• Records supplied:
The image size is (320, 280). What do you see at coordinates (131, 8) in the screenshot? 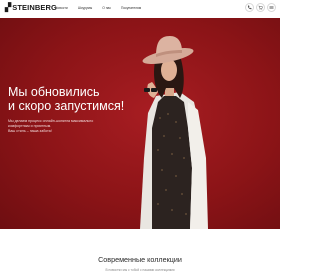
I see `nav-item-customers: Покупателям` at bounding box center [131, 8].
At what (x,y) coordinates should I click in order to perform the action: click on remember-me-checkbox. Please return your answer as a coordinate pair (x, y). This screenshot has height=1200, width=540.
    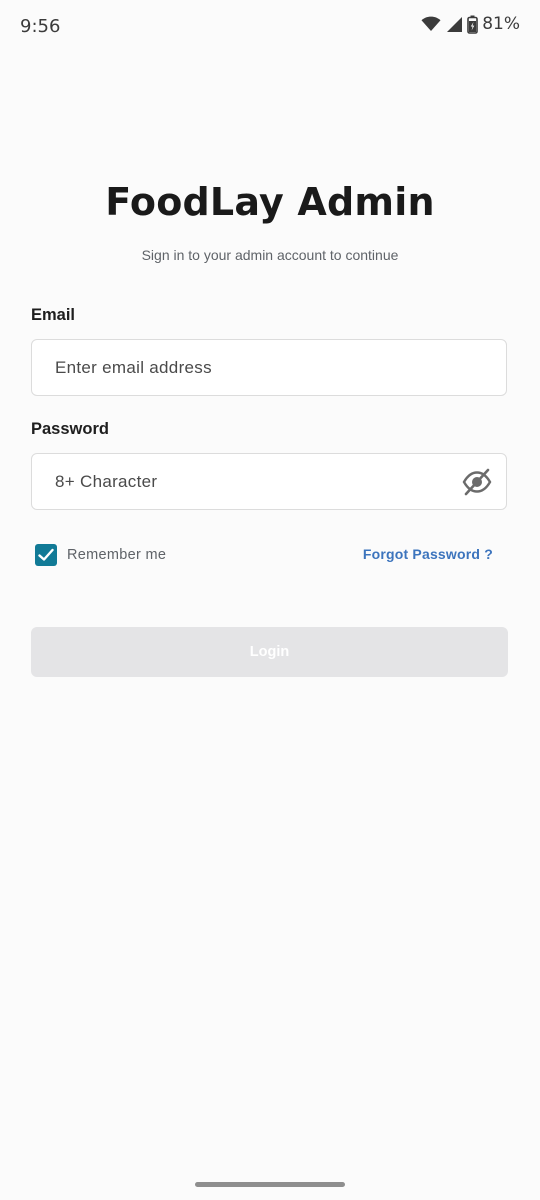
    Looking at the image, I should click on (46, 555).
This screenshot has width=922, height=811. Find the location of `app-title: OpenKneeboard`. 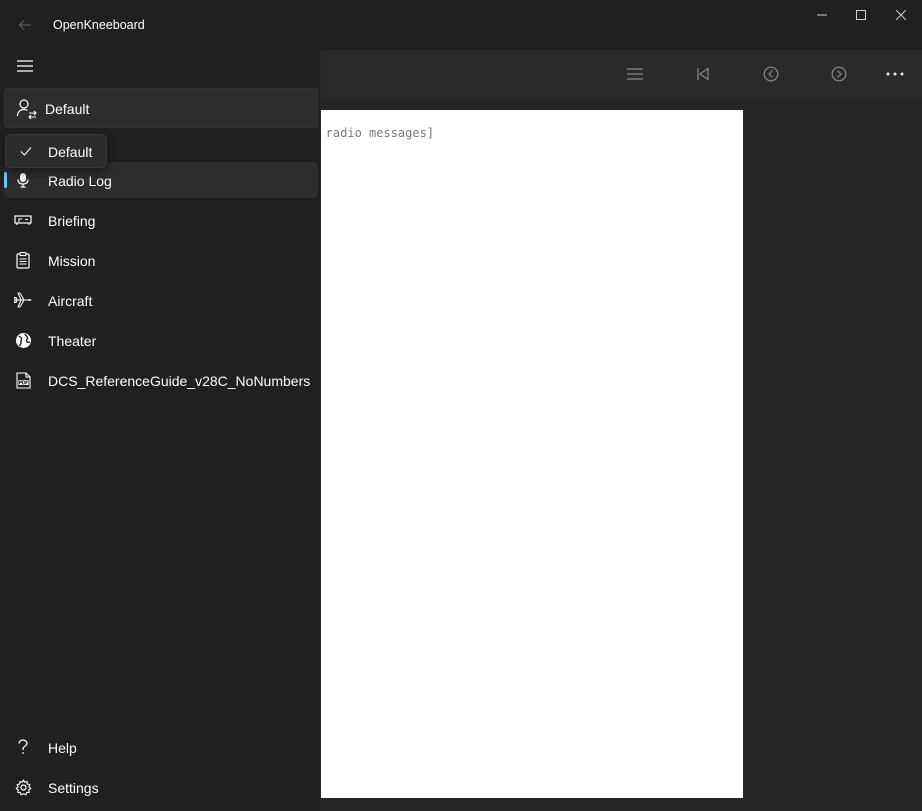

app-title: OpenKneeboard is located at coordinates (99, 25).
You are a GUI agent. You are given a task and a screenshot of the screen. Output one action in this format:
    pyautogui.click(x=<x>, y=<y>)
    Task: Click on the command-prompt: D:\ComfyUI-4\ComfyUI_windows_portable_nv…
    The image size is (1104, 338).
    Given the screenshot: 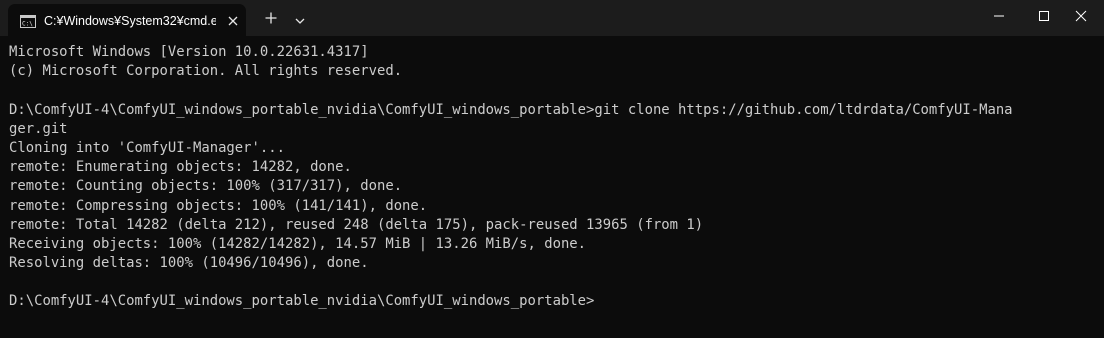 What is the action you would take?
    pyautogui.click(x=554, y=302)
    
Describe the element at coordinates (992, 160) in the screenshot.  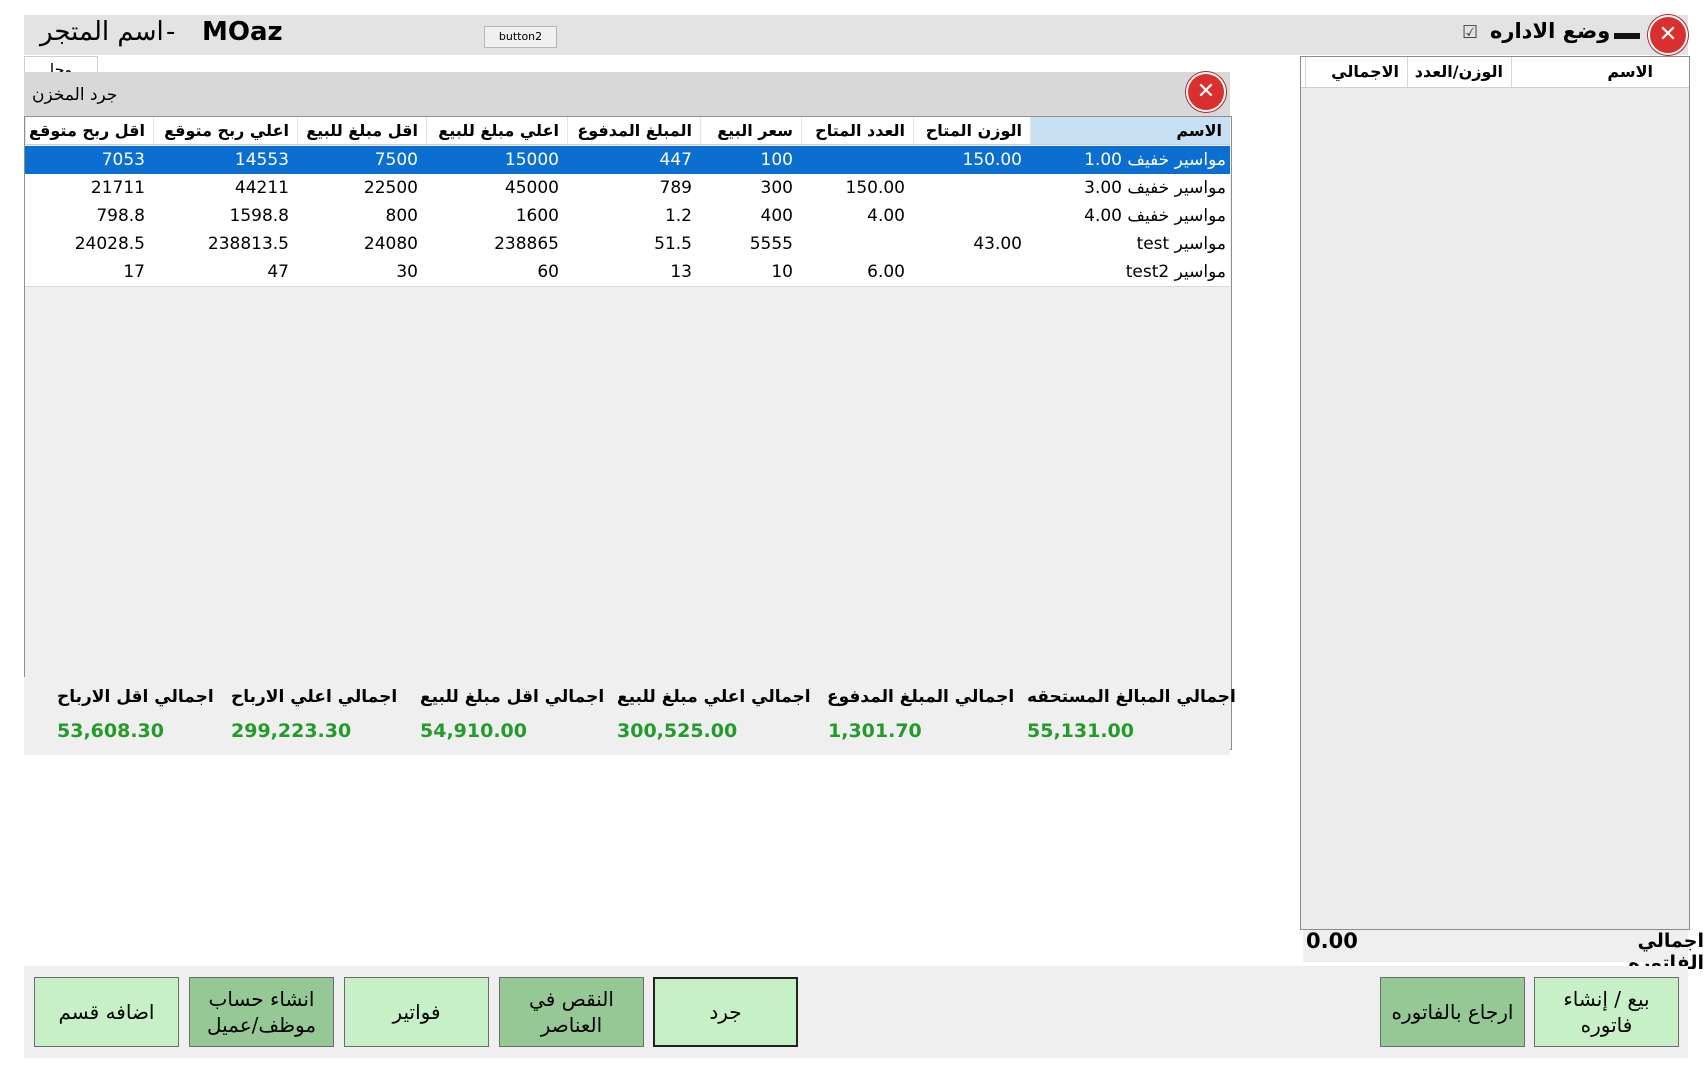
I see `cell-available-weight: 150.00` at that location.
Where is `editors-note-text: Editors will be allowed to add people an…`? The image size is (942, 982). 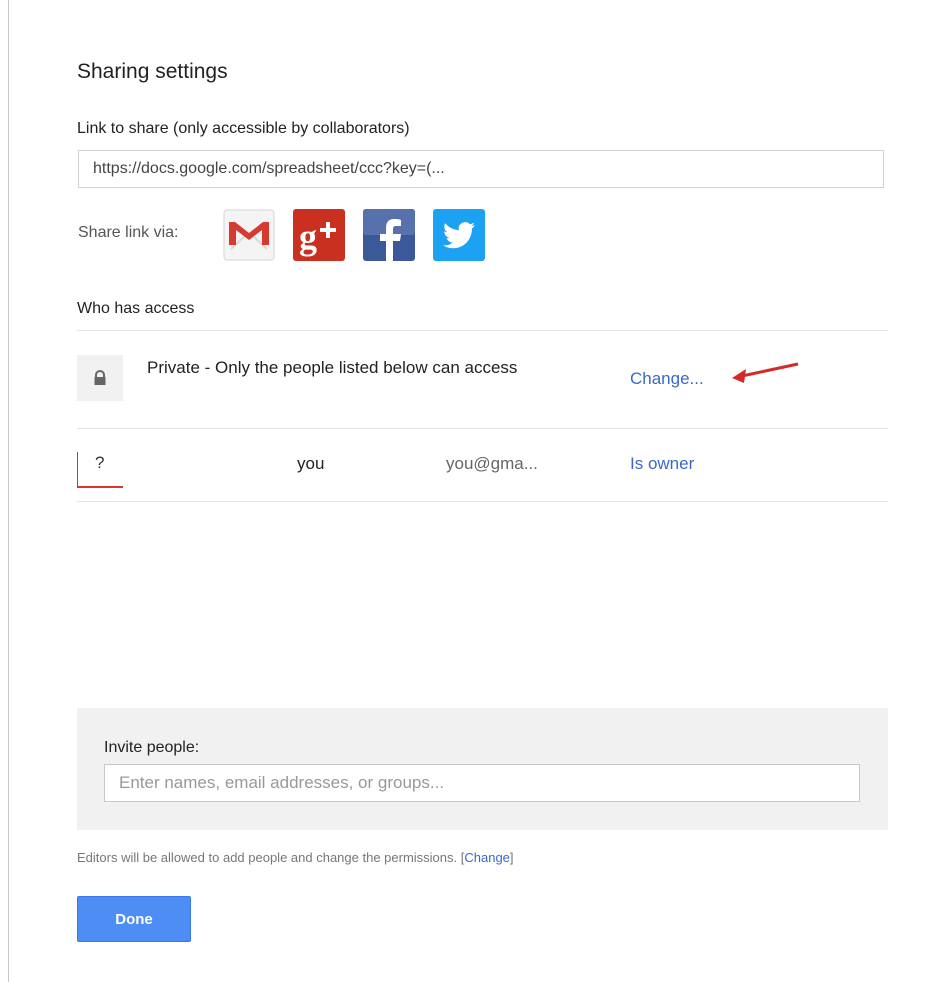 editors-note-text: Editors will be allowed to add people an… is located at coordinates (268, 858).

• Goal of the exercise: Recast the records from the start through the line containing "Looking at the" as a Markdown table with the columns Row and Text, numbering each line and skipping blank lines. Leave the pictures out of the table.

• Answer to this exercise:
| Row | Text |
|---|---|
| 1 | The image size is (320, 280). What do you see at coordinates (131, 8) in the screenshot?  |
| 2 | I see `nav-item-customers: Покупателям` at bounding box center [131, 8]. |
| 3 | At what (x,y) coordinates should I click in order to perform the action: click on remember-me-checkbox. Please return your answer as a coordinate pair (x, y). This screenshot has height=1200, width=540. |
| 4 |     Looking at the image, I should click on (46, 555). |